Can the lines below, from the one that holds "Task: Select the 合并 node in the canvas" to the very end, be echoed exactly, with both ends included and no pictures?

_ _ _ _ _

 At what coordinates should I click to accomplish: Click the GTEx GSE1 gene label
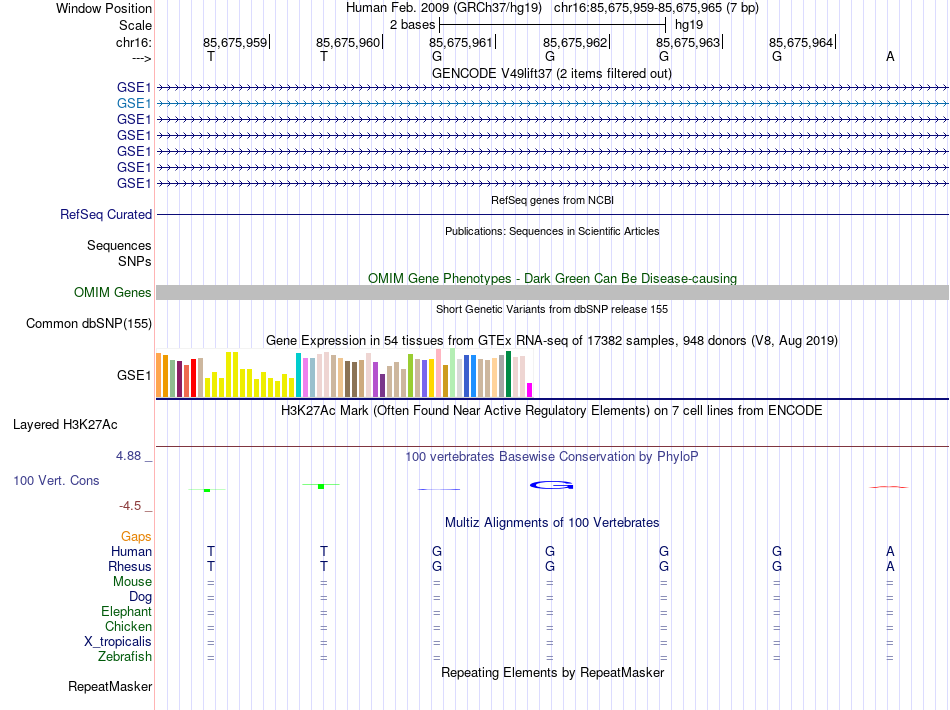(x=134, y=376)
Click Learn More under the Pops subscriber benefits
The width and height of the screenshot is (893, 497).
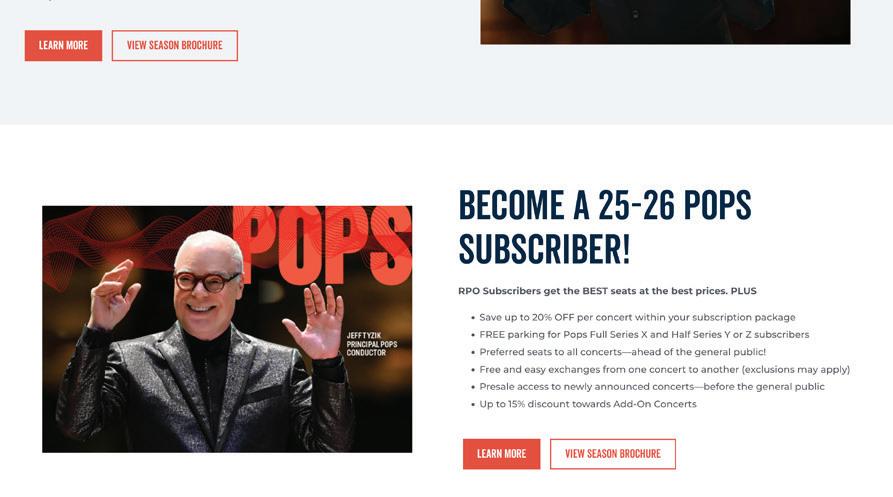[501, 454]
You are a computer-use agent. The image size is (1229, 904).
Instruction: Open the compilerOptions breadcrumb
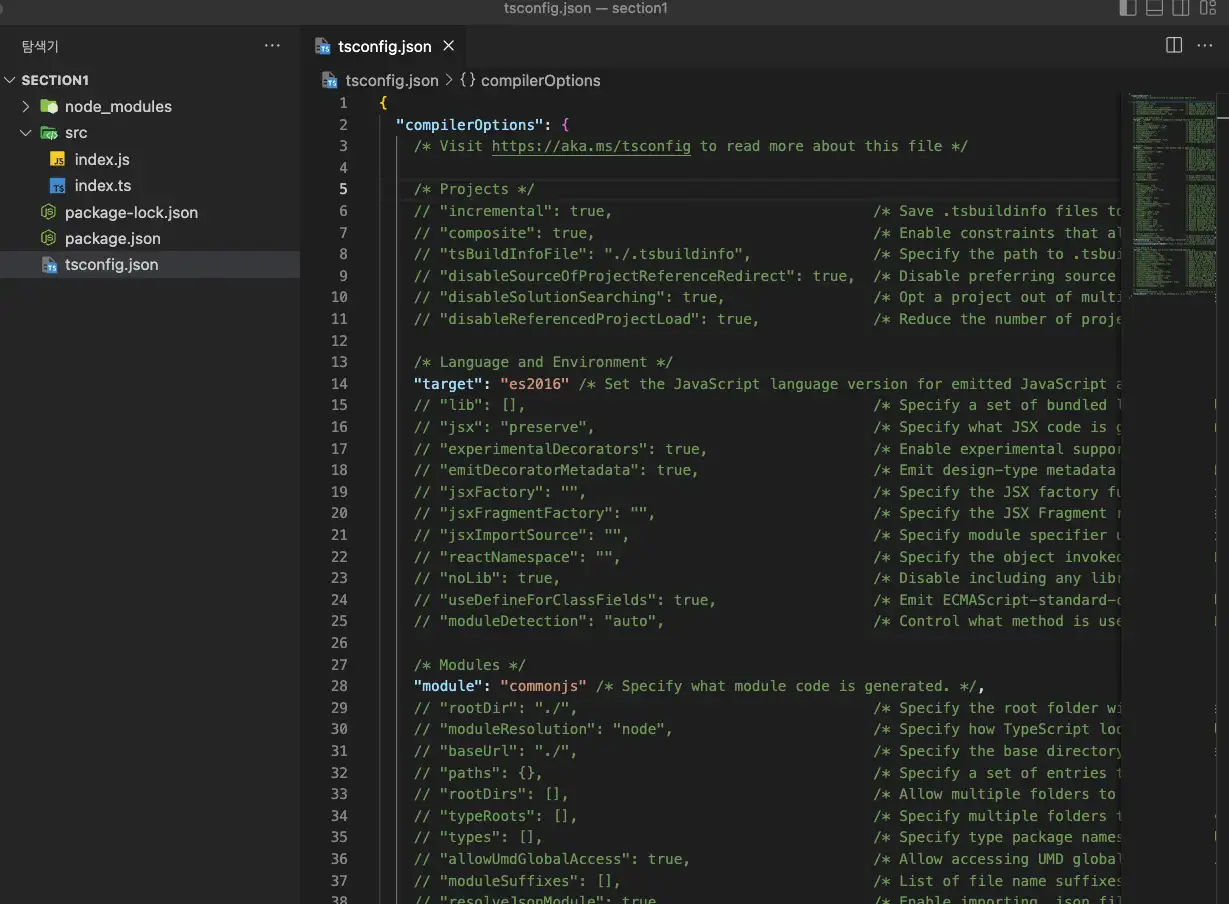(x=540, y=80)
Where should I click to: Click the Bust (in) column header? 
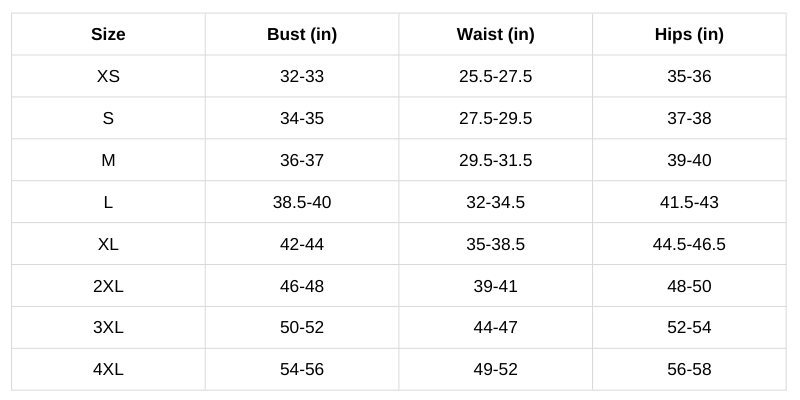(302, 35)
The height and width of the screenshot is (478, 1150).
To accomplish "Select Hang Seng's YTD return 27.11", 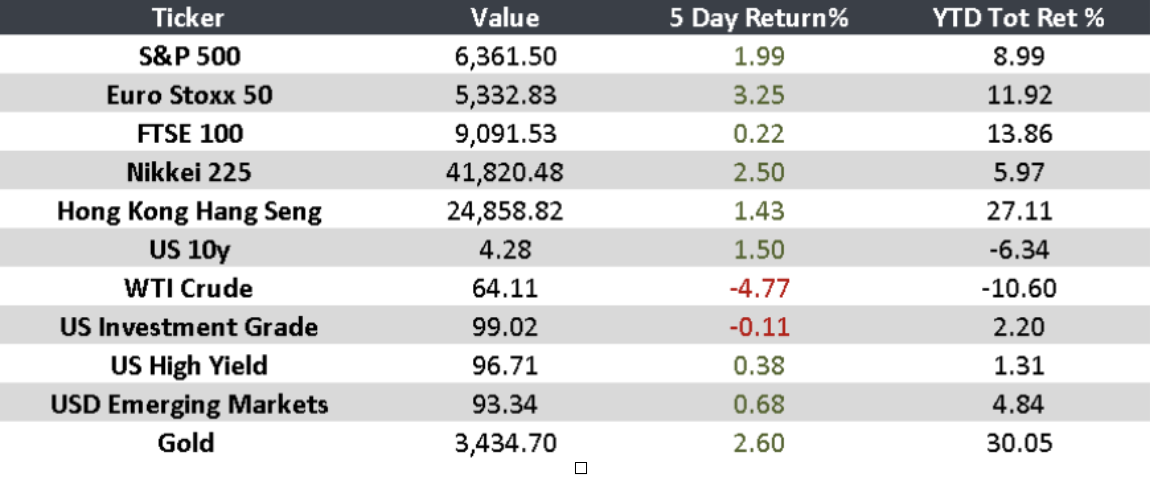I will (x=1020, y=211).
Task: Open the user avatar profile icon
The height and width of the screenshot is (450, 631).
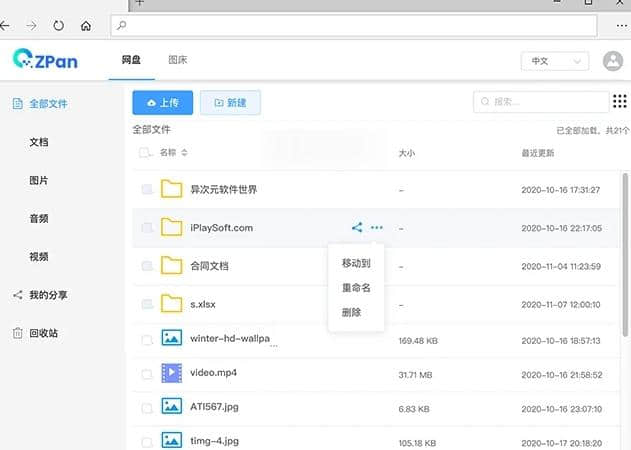Action: 614,61
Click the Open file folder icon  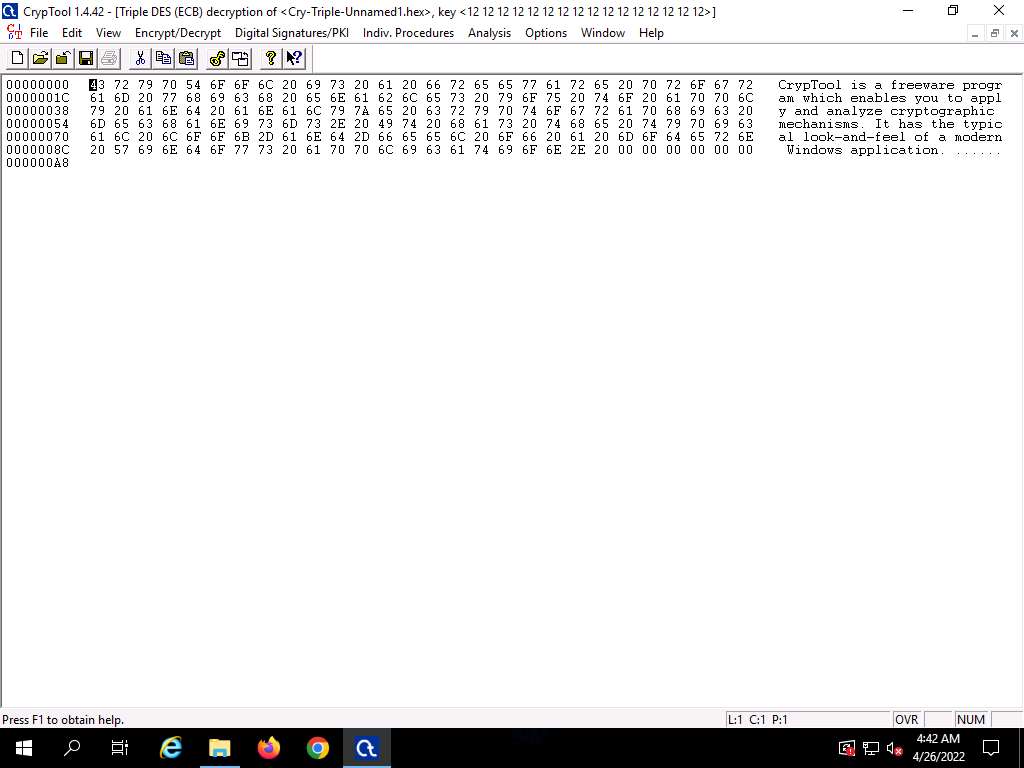coord(40,59)
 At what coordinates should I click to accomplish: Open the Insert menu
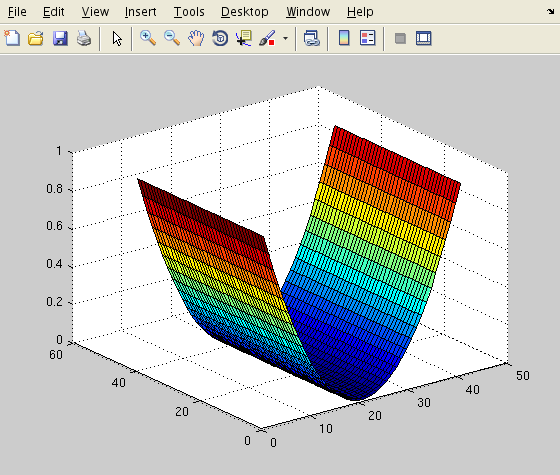pos(140,12)
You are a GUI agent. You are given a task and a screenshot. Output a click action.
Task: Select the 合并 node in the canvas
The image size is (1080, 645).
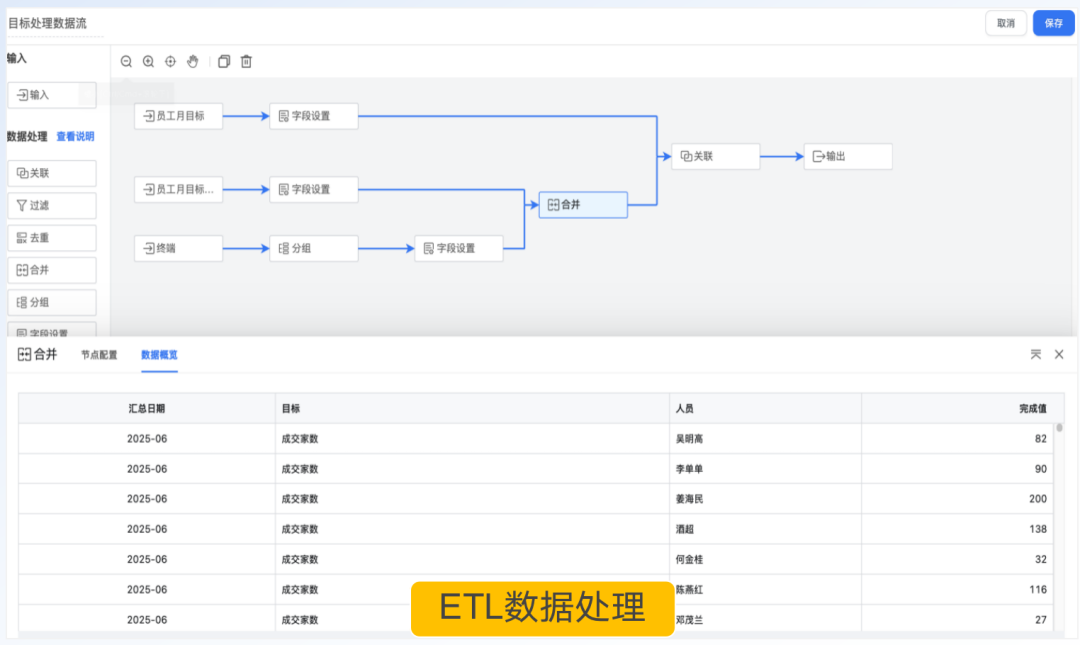point(583,204)
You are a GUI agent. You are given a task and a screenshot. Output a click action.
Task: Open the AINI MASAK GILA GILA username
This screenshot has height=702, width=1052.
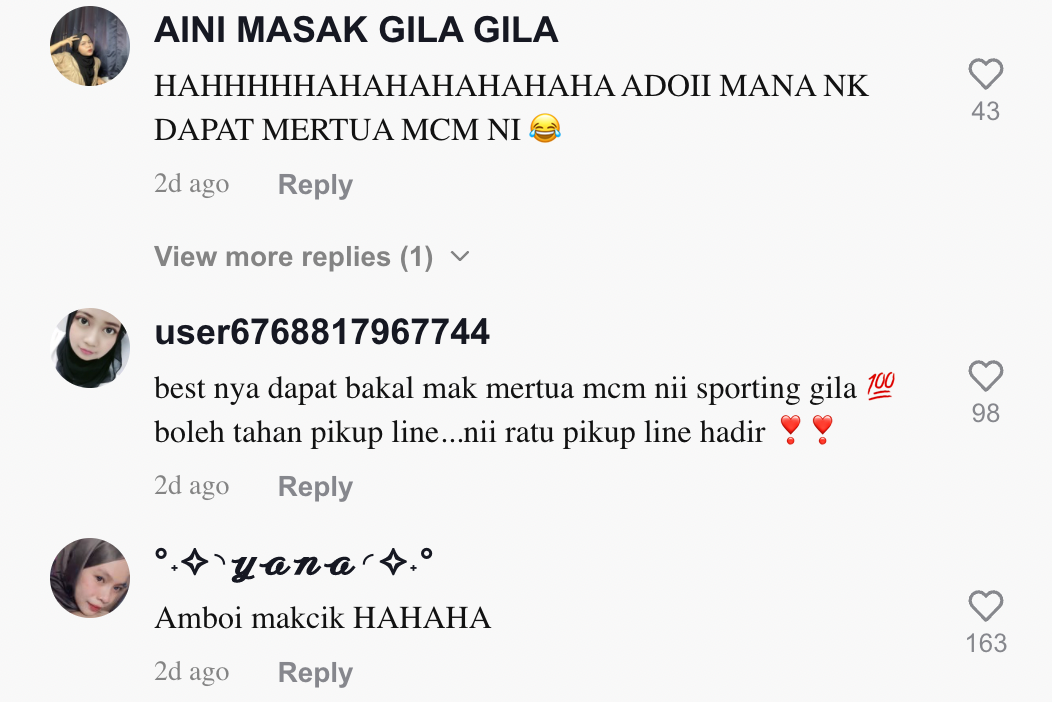coord(356,30)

_ _ _ _ _

### Answer to the problem
Task: Select the 合并 node in the canvas
The image size is (1080, 645).
point(583,204)
You are a GUI agent. You are given a task and a screenshot. Output a click action.
Task: Open the AINI MASAK GILA GILA username
This screenshot has height=702, width=1052.
coord(356,30)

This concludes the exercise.